The science of reducing anxiety with natural remedies

Graphic by Penelope Taylor ’20

Graphic by Penelope Taylor ’20


Throughout history, lavender has played an important role in medicine and folklore. According to the Chestnut School of Herbal Medicine’s website, Lavandula angustifolia, or English lavender, is the most common species grown and used medicinally. Its most common medicinal uses include remedying digestive issues, headaches, grief and stress.

An article published by the New York Times entitled “Lavender’s Soothing Scent Could Be More Than Just Folk Medicine” details the results of a study connecting lavender with reduced anxiety. Hideki Kashiwadani, a physiologist and neuroscientist at Kagoshima University in Japan, has been testing the effects of linalool, an alcohol component of lavender oil, on mice. The mice simply had to smell it to feel its calming effects. The linalool produced similar effects to Valium (a drug often used to treat anxiety), and triggered the same areas of the brain without the harmful side effects.

Though not yet tested on humans, Dr. Kashiwadani hypothesizes that linalool would work in a similar way for most mammals due to similarities in brain structure and emotional chemistry. According to the National Institute of Mental Health (NIMH), 31.1 percent of U.S. adults experience an anxiety disorder and many of the medications used to treat them come with harmful side effects. Although Kashiwadani is optimistic about the future of linalool and hopes it can be helpful to treat symptoms of anxiety, its effects on humans are currently only speculation.

According to the Anxiety and Depression Association of America’s website, anxiety disorders are the most common type of mental illness in the United States, affecting about 18 percent of adults. Despite being common and relatively easy to treat, only about 37 percent of those suffering receive treatment. Anxiety is especially common on college campuses. It is estimated that between 40 and 60 percent of college students suffer from anxiety. Some big stressors for college students include social media, financial worry, classes and plans for after college. “Exams, for sure, having to study for something and not knowing if I’ll even have studied the right info is a nightmare to me,” said Sophie Bright ’21. Bright herself uses lavender as an anxiety remedy. “I love lavender and keep little sachets of it around because the smell calms me down a lot,” said Bright.

Anxiety is often treated with medication, talk therapy and forms of “self-help” such as exercising, eating healthy foods and getting enough sleep. For medications, treatment success depends on the individual, as some people take longer to respond to treatment.
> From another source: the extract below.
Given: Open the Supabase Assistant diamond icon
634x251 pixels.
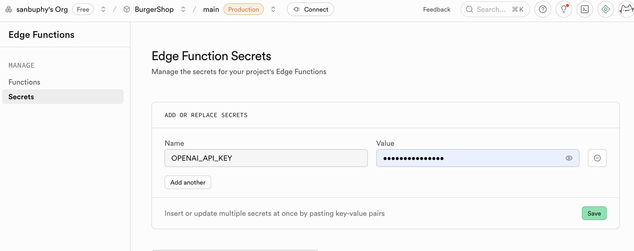Looking at the screenshot, I should (605, 9).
If the individual suffers from comorbidity, or having another mental illness in addition to anxiety, treatment usually takes longer.

Exercise is especially helpful for calming anxiety. Exercise produces endorphins, chemicals in the brain that act like natural painkillers, which can increase the quality of sleep and in turn reduces anxiety. Studies have shown that even a ten minute walk can help to alleviate anxiety, and that while temporary, exercise can deliver several hours of relief. However, as always, exercise doesn’t affect everyone the same way. Some people benefit immensely from it while others see less of a change.

According to the Medical News Today website, another emerging anxiety treatment is CBD oil, or cannabidiol oil. CBD oil is produced from cannabis, but does not carry any intoxicating effects. While research on it is still developing, there is more and more evidence that CBD oil has several health properties, including helping mental health and providing relief from anxiety. CBD oil is edible and can be used as a cooking oil or added to food. People can also take it as a medication by consuming a few drops. Despite the possible benefits, more studies are required to fully confirm the benefits and any longterm effects.